§ **TASK REQUIREMENTS**
Across the whole listing, filter for the string "Close" and copy every line that has it.

§ **GIVEN ENTRIES**

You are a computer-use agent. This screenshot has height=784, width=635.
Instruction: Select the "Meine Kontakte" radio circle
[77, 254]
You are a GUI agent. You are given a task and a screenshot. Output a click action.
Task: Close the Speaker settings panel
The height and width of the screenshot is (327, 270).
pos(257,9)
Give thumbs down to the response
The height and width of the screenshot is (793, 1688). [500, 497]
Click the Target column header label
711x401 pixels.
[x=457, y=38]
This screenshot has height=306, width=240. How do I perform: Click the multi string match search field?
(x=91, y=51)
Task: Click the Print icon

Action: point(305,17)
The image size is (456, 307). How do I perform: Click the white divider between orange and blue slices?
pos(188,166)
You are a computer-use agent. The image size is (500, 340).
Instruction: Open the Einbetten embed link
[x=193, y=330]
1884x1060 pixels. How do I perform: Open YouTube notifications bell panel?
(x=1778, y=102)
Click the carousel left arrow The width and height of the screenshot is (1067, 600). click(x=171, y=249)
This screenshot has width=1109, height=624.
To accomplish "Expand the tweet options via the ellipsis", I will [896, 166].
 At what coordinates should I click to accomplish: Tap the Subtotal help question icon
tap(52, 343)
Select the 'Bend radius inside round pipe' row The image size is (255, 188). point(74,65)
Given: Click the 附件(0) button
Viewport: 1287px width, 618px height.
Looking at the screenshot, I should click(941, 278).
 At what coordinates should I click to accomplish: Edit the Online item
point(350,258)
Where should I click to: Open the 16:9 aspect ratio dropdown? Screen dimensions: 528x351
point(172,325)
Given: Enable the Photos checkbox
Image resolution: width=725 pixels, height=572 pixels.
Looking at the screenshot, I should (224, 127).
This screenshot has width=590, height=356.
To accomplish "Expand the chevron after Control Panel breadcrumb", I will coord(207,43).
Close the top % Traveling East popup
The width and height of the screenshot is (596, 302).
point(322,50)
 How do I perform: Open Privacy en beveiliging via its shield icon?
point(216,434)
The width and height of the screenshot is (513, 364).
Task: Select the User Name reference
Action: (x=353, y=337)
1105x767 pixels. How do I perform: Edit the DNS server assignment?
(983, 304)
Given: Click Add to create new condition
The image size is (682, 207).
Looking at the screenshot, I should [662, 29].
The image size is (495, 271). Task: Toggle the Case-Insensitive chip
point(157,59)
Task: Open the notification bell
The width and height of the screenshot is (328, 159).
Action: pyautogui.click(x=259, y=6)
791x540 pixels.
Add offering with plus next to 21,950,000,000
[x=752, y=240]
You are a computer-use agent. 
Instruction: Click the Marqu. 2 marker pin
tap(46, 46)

§ **SOLUTION TO THIS TASK**
Task: Close the Speaker settings panel
Close the top % Traveling East popup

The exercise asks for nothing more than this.